Prompt ->
Task for the records below: copy exactly, and only, the line containing "Open the three-dot more options menu" and every line after it to the end, with pictures left out.

Raw data ->
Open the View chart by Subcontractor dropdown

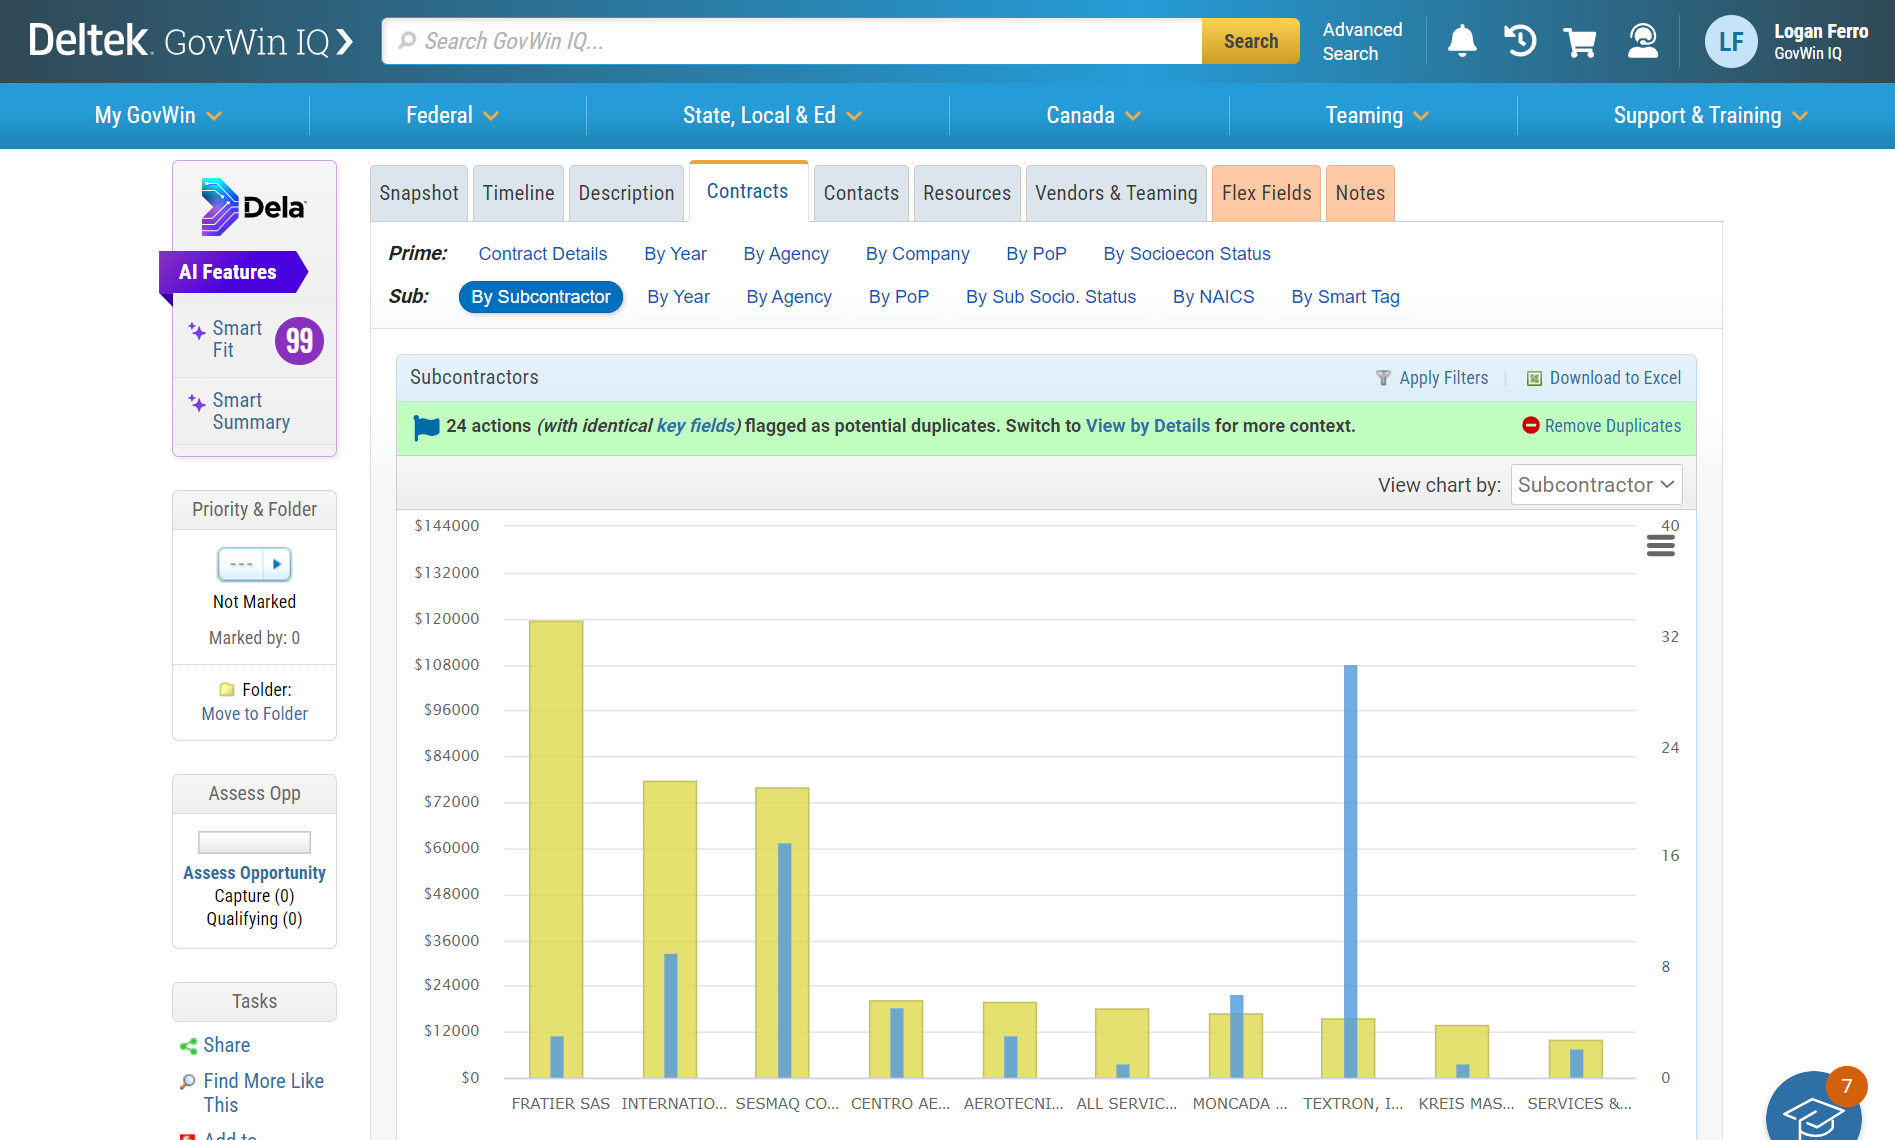coord(1595,485)
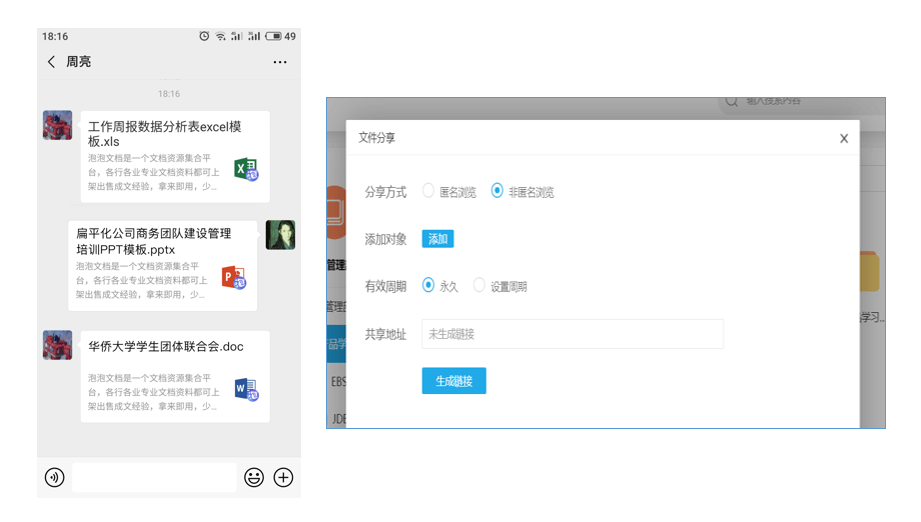This screenshot has width=921, height=522.
Task: Tap the back arrow beside 周亮
Action: (52, 62)
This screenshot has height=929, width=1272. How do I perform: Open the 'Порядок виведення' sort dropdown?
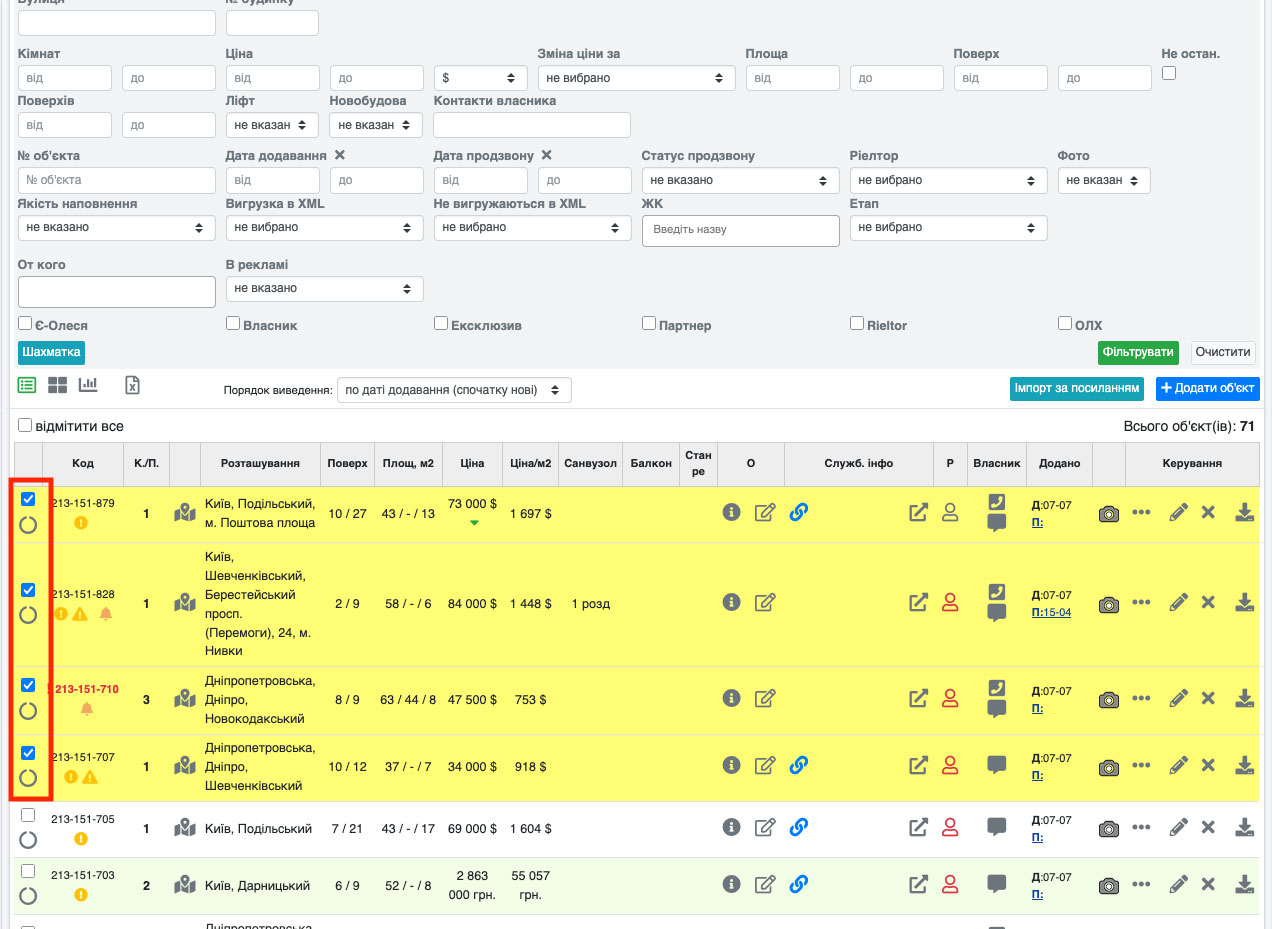pos(454,390)
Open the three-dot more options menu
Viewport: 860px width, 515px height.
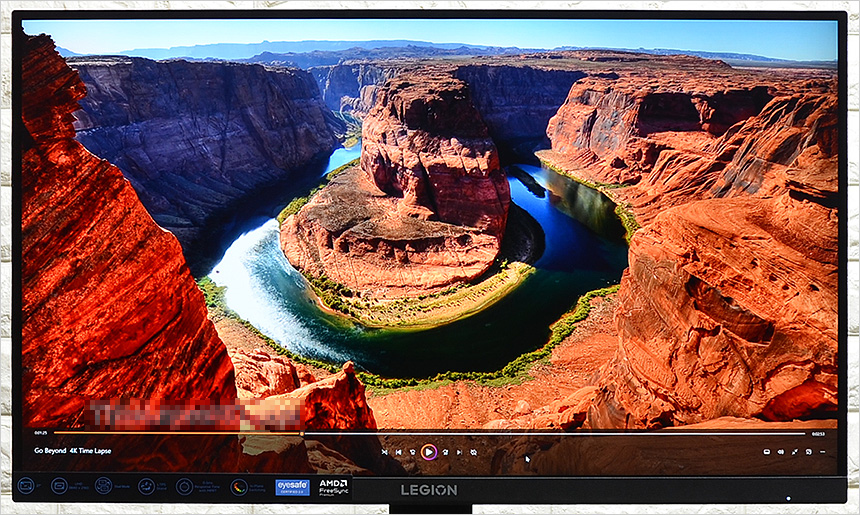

Answer box ->
Open the three-dot more options menu
Viewport: 860px width, 515px height.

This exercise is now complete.